By Kristina Bowen

Researchers discovered a new member of the Streptomyces bacteria family which was isolated from Tetraponera penzigi, an ant species found in Africa. Plant-ant mutualism between the Kenyan plant-ants and the thorny acacia trees has been studied as a potential source for new antibiotics. The thorny acacia trees have evolved hollow structures called domatia to house the ant as well as grow fungus to feed them. The ants protect the plant by swarming and biting large herbivores approaching the acacia trees. It was from the fungus on the worker ant that the researchers were able to isolate multiple strains of Streptomyces. Streptomyces bacteria are commonly known for producing secondary metabolites including antifungals, antivirals, and antibiotics. More than half of the clinical antibiotics that are currently used have been obtained from these species, many of which were introduced during the “Golden Age” of antibiotics.

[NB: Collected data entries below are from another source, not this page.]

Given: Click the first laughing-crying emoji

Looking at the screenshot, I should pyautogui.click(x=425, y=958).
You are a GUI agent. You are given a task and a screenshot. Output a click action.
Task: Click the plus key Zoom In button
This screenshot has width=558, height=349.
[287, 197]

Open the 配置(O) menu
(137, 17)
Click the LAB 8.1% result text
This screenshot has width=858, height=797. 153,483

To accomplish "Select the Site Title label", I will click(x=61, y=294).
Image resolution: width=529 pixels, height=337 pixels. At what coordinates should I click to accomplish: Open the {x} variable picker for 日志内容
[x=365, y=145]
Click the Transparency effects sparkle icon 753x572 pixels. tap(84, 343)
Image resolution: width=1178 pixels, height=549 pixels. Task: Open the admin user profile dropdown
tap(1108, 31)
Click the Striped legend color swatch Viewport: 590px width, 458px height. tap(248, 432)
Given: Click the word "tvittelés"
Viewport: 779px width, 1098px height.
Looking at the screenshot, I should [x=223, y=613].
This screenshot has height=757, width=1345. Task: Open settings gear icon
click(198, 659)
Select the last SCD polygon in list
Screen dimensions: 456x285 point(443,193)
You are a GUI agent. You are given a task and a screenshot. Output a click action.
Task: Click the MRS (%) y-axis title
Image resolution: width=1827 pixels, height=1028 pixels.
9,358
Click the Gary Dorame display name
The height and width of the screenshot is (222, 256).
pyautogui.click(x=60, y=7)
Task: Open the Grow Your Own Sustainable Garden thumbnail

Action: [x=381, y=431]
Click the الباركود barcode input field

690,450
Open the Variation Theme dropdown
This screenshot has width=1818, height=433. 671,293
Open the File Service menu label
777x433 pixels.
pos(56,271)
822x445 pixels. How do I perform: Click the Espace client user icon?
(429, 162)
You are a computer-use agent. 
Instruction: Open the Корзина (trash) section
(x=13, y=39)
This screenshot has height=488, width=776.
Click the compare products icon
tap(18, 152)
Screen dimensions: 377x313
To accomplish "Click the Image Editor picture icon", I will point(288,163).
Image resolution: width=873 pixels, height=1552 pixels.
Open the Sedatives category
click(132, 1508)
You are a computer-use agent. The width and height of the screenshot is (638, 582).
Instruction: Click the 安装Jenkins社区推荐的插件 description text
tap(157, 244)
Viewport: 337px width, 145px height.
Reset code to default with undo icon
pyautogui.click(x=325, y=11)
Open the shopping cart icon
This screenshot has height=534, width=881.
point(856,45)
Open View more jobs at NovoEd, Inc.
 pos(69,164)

One particular strain of Streptomyces isolated from the worker ant has already proven effective against methicillin resistant Staphylococcus aureus (MRSA) and vancomycin resistant Enterococci (VRE). This new bacteria species has been named Streptomyces formicae, and the newly isolated antibiotic is called formicamycin.

This discovery of formicamycin can have huge implications for public health because MRSA is resistant to most antibiotics and VRE is resistant to vancomycin, which is the primary drug used to treat infections caused by enterococci. MRSA is spread by contacting an infected wound such as skin to skin contact or sharing personal items (ie towel or razor). VRE is often spread by person to person contact such as touching contaminated hands or surfaces. Maintaining good hygiene is the main method for preventing an outbreak of either bacteria. This includes frequent hand washing and wearing gloves when handling body fluids or bandages from a potentially infected wound.

Overall, proper, responsible use of this new antibiotic formicamycin has the potential to treat life threatening infections that were otherwise untreatable.